Fitting rings is a straightforward process, but care is needed to avoid scratching the piston lands and sliding the rings over thin brass shimstock can help. Interestingly, modern pistons with narrow rings (thus lower contact areas) are designed to give lower bore contact pressures than their conventional counterparts. This has the obvious advantage of reducing friction and happily, makes them a little easier to fit.


If your timing gears have enjoyed a happy former life in the crankcase you plan to use, we can skip the next step. Otherwise, it will be necessary to select a pair of suitable gears. If you are lucky, there will be an original Austin dimension stamped at the top front of the crankcase that indicates the departure from standard of the dimension between the camshaft and crankshaft bore centrelines. You will be even luckier if you can find a pair of timing gears that correspond, also, unhelpfully, some gears are unmarked. In this case it will be necessary to mix and match from a collection of spares from your own and your friends spares, avoiding badly worn specimens if possible and obtain satisfactory meshing by trial and error. Good meshing is achieved when the camshaft gear can be rotated 360 deg without any tight-spots and there is a reasonably consistent backlash (the clearance between teeth) of two or three thou. Incidentally, the gears on my spare engine have close to six thou’ clearance and work perfectly well, but are admittedly a little noisy.

We must now set the longitudinal clearance of the front camshaft bearing. This is achieved on the bench by bolting the cam pinion in place and measuring the clearance with a feeler gauge. We are aiming for a clearance very close to two thou’. This is important, because a larger clearance will almost certainly cause the engine to emit a rumble. It is easy to reduce this clearance by rotating the camshaft gear on its taper with a little fine grinding paste, then scrupulously cleaning everything and trying again. If, however, there is insufficient clearance, a very small amount can be removed from the back face of the gear in the lathe.

If the rear camshaft bearing has been removed for inspection and cleaning, it should now be refitted into the back of the crankcase on a thin gasket with a touch of sealant taking care that the lubrication hole lines-up correctly with the horizontal oil feed gallery.

It is now time to install the camshaft and for years I used to simply stick the centre camshaft rollers in-place with Heavy Grease and that worked really well. However, I cannot find a supplier nowadays and typical general purpose grease is too feeble. So, I use a small tie-wrap to hold the rollers in place as can be seen in the photo.

Incidentally, the photo clearly shows that this particular camshaft has had the base circles ground to give nearly 70 thou’ of additional lift (actually a Pigsty Trials cam) and because the smaller base circles allow the tappet blocks to drop a bit lower, there is a risk that the adjusters might clash with the tops of the tappet guides.
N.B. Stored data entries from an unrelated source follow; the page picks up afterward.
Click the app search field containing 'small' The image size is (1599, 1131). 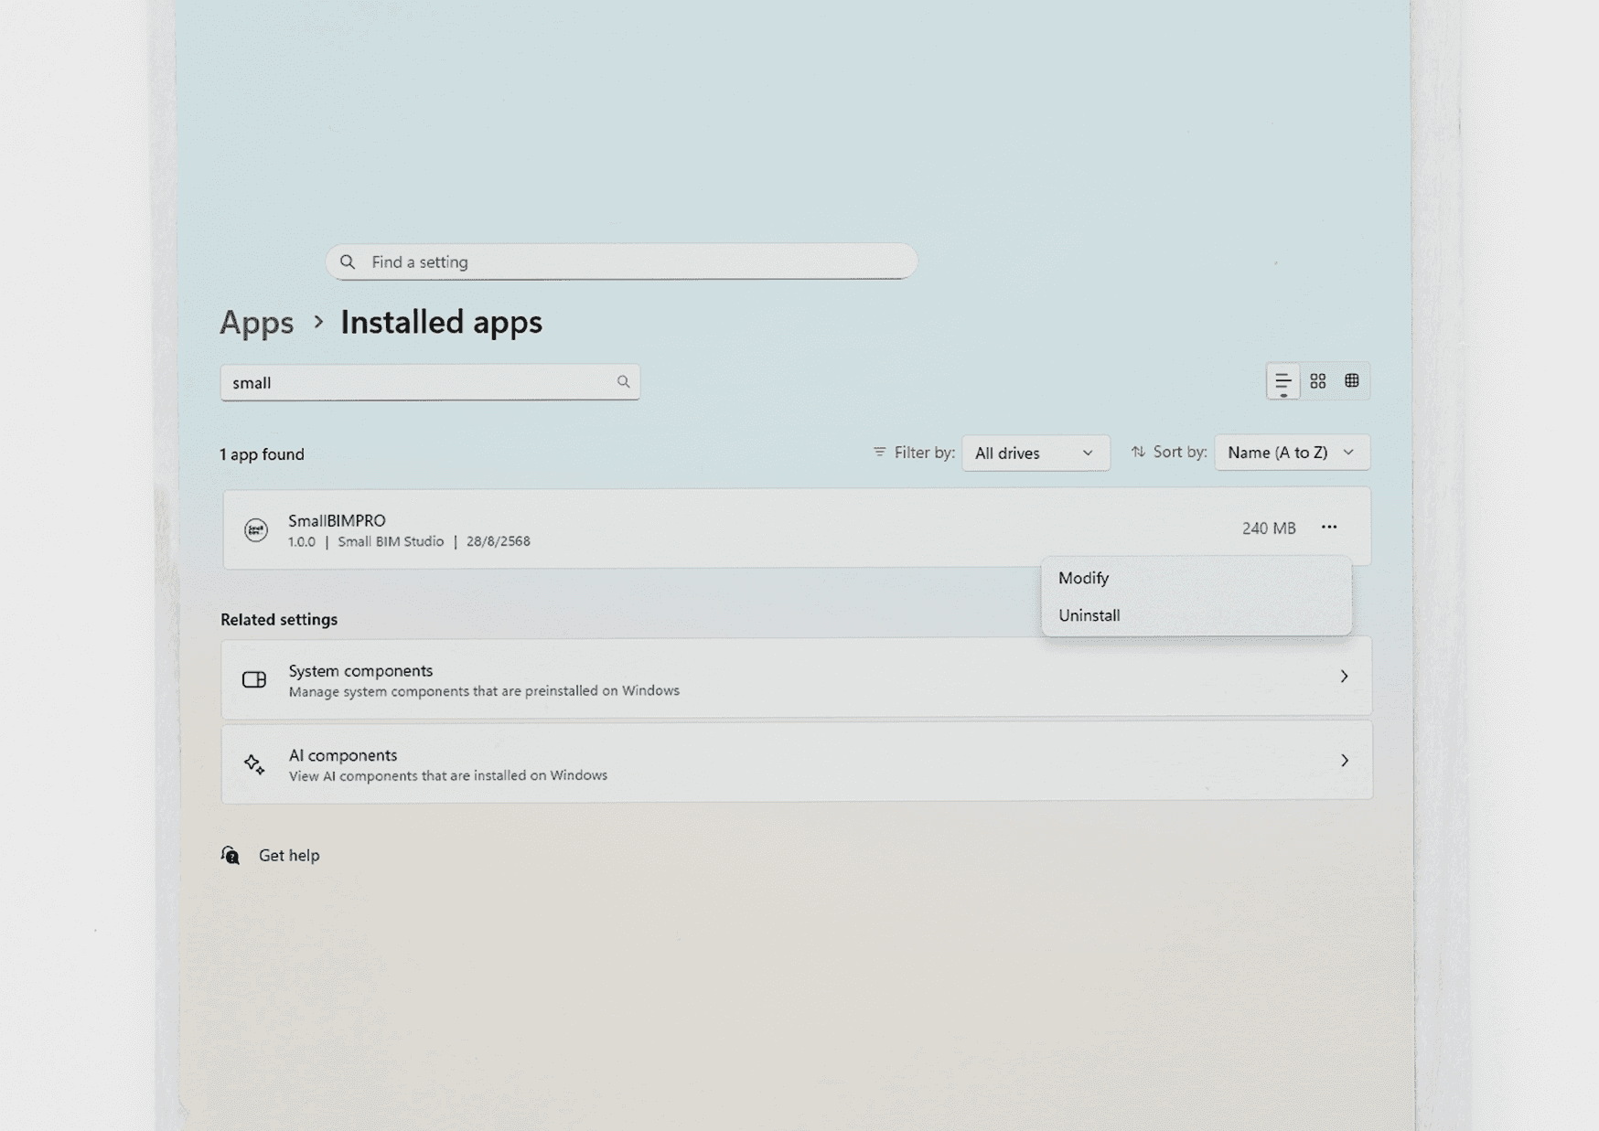click(416, 383)
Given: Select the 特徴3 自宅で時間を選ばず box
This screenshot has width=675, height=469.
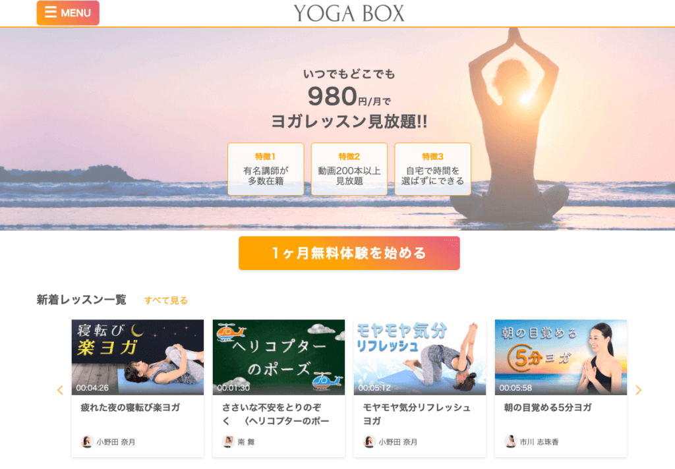Looking at the screenshot, I should [432, 169].
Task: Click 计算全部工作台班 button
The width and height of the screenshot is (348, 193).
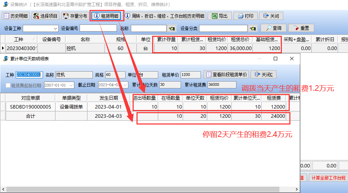Action: point(328,178)
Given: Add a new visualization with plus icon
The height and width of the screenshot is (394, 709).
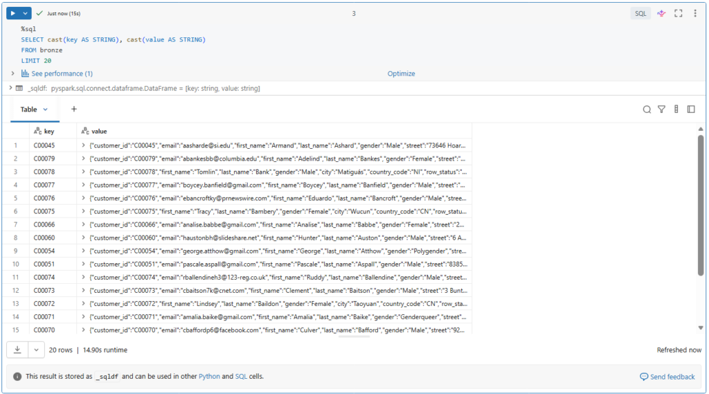Looking at the screenshot, I should (74, 109).
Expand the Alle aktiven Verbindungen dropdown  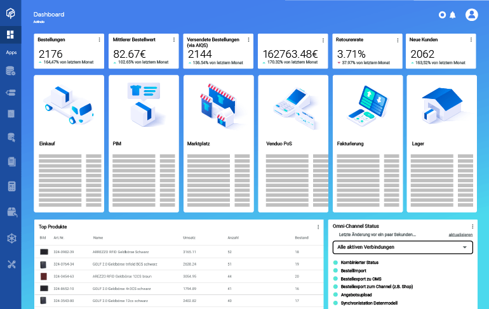403,247
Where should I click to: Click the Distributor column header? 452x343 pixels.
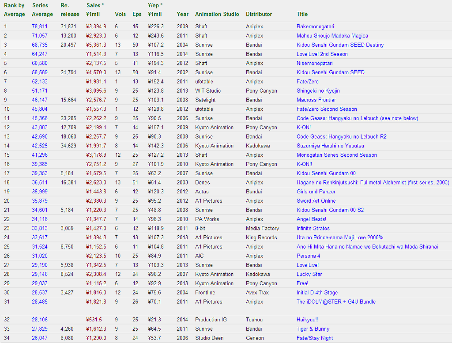pos(259,14)
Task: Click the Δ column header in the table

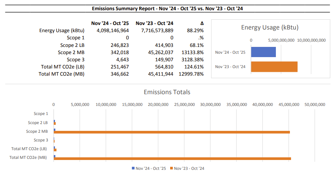Action: point(202,23)
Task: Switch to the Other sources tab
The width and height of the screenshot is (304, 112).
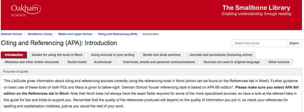Action: coord(279,62)
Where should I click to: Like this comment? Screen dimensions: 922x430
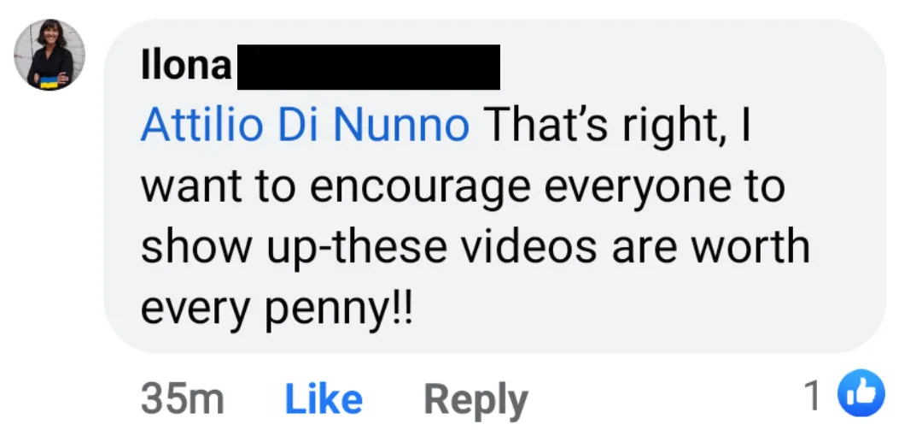(324, 399)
Therefore, it is a good idea to mill some material from the tops of the guides as shown in the photo on the left if using a high-lift camshaft.

Once the assembly is ready as shown, it can carefully be inserted into the crankcase taking care not to dislodge the centre bearing rollers. The rear bearing spigot should be lubricated and the 5/16” BSF threaded hole in the front bearing carefully aligned with the corresponding hole in the crankcase. Then, the whole assembly is pushed firmly into position whilst rotating the shaft to help the centre rollers enter the outer race. As this happens, the tie-wrap holding the rollers will be pushed clear and can be snipped off.

Finally, the securing setscrew (as described in earlier Parts) is tightened onto a fibre washer (or even better a Dowty washer) to ensure the camshaft is firmly held in position and there are no oil leaks.

We must now check with a straight edge that the two timing gears are in line with one another. Any necessary correction can be achieved either by adding shims or machining a small amount from the rear boss of the crankshaft pinion. When correct alignment has been achieved, the crankshaft ‘starting nut’ can be very firmly tightened and its tab washer locked.